- The EUR/USD experienced a pullback during Tuesday's trading session as the market continued to exhibit a lot of noisy behavior.
- The 1.11 level remains significant, and many traders will pay close attention to it.
- If the market breaks above the 1.11 level, it is likely to continue going to the 1.1250 level, potentially unleashing a huge move higher.
- If this happens, it is likely to see a general US dollar selloff across the board, as we have seen recently.
However, if selling pressure continues, the 1.09 level is an area to watch closely, as the 50-Day EMA sits around that same area, providing some technical support. If the market breaks below the 50-Day EMA, the euro could continue to go much lower, reaching the 200-Day EMA at the 1.07 level. This would also include a general US dollar rally overall, as the euro is known as the “anti-dollar,” If the greenback increases in strength, the euro will continue to sell off as a secondary effect. The Federal Reserve will also have its say as the central bank continues to see the need to remain tight with monetary policy, which can continue to provide at least some kind of support for the greenback.
The Market Remains Volatile
It is important to note that the Federal Reserve remains very tight with its monetary policy, which could put some gravity on the euro market, despite the consensus that the Federal Reserve is done raising interest rates. Monetary policy goes beyond interest rates, and the Federal Reserve will stay tight in other ways, such as running off its balance sheet. Furthermore, there is the question of whether the global economy will start slowing down, which typically drives up demand for US dollars as it is considered a safer asset.

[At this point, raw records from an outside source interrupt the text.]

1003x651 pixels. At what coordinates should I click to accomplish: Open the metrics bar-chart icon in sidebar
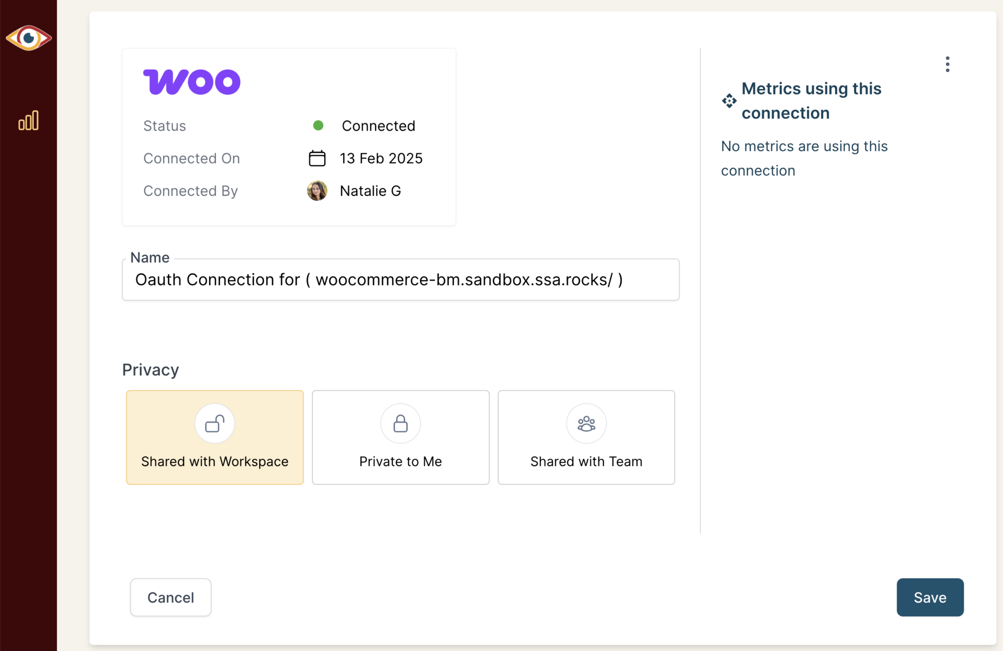[x=28, y=120]
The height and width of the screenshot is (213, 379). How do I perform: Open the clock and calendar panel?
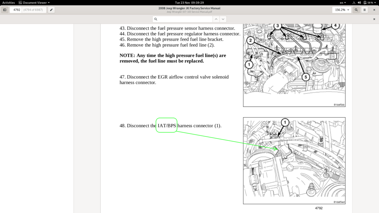click(x=190, y=3)
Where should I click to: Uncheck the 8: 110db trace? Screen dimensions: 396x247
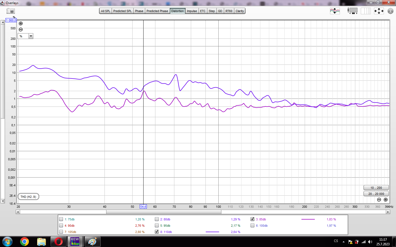(157, 232)
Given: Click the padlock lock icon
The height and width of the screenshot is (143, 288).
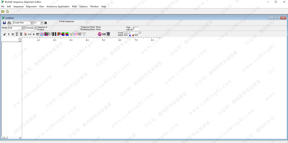Looking at the screenshot, I should pyautogui.click(x=5, y=34).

While the euro market remains volatile, with traders paying close attention to the 1.11 and 1.09 levels. If the market breaks above the 1.11 level, it could continue to move higher to the 1.1250 level, while breaking down below the 1.09 level could lead to a move lower toward the 200-Day EMA at the 1.07 level. The Federal Reserve's tight monetary policy and the global economy's potential slowdown could put gravity on the euro market. Traders should cautiously approach the market and look for potential opportunities within the continued consolidation.